■ Exercise task
Reproduce the following material verbatim, line for line, including all of it.

════════════════════

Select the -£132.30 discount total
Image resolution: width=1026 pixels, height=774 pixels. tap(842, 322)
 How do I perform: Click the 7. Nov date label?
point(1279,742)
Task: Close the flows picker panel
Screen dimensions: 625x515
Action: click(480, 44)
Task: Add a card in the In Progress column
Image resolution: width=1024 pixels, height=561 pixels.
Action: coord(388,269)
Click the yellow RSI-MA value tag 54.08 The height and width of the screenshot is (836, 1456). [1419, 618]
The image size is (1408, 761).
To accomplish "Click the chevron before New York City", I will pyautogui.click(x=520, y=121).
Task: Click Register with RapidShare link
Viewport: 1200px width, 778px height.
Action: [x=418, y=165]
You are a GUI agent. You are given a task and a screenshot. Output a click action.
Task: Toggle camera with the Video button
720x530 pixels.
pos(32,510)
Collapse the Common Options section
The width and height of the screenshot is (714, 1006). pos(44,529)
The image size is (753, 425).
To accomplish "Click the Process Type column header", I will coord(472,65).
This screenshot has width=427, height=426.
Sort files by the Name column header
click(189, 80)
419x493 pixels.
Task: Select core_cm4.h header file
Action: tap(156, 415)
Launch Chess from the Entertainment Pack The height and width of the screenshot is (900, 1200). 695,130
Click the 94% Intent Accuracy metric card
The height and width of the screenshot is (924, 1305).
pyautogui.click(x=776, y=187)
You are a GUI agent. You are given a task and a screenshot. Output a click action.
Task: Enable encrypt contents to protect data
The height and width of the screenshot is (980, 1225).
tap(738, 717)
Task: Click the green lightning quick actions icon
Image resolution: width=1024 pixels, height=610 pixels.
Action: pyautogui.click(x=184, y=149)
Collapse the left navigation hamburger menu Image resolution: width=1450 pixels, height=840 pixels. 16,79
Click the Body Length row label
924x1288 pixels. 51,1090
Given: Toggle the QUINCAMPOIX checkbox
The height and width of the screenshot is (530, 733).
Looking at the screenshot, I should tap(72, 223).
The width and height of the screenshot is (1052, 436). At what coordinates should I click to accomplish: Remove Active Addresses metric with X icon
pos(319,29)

════════════════════

■ Answer to the exercise
Select the -£132.30 discount total
Image resolution: width=1026 pixels, height=774 pixels. tap(842, 322)
 How do I perform: Click the 7. Nov date label?
point(1279,742)
Task: Close the flows picker panel
Screen dimensions: 625x515
Action: click(480, 44)
Task: Add a card in the In Progress column
Image resolution: width=1024 pixels, height=561 pixels.
Action: coord(388,269)
Click the yellow RSI-MA value tag 54.08 The height and width of the screenshot is (836, 1456). [1419, 618]
The image size is (1408, 761).
To accomplish "Click the chevron before New York City", I will pyautogui.click(x=520, y=121).
Task: Click Register with RapidShare link
Viewport: 1200px width, 778px height.
Action: [x=418, y=165]
You are a GUI agent. You are given a task and a screenshot. Output a click action.
Task: Toggle camera with the Video button
720x530 pixels.
pos(32,510)
Collapse the Common Options section
The width and height of the screenshot is (714, 1006). pos(44,529)
The image size is (753, 425).
To accomplish "Click the Process Type column header", I will coord(472,65).
This screenshot has width=427, height=426.
Sort files by the Name column header
click(189, 80)
419x493 pixels.
Task: Select core_cm4.h header file
Action: tap(156, 415)
Launch Chess from the Entertainment Pack The height and width of the screenshot is (900, 1200). 695,130
Click the 94% Intent Accuracy metric card
The height and width of the screenshot is (924, 1305).
pyautogui.click(x=776, y=187)
You are a GUI agent. You are given a task and a screenshot. Output a click action.
Task: Enable encrypt contents to protect data
The height and width of the screenshot is (980, 1225).
tap(738, 717)
Task: Click the green lightning quick actions icon
Image resolution: width=1024 pixels, height=610 pixels.
Action: pyautogui.click(x=184, y=149)
Collapse the left navigation hamburger menu Image resolution: width=1450 pixels, height=840 pixels. 16,79
Click the Body Length row label
924x1288 pixels. 51,1090
Given: Toggle the QUINCAMPOIX checkbox
The height and width of the screenshot is (530, 733).
Looking at the screenshot, I should tap(72, 223).
The width and height of the screenshot is (1052, 436). At what coordinates should I click to accomplish: Remove Active Addresses metric with X icon
pos(319,29)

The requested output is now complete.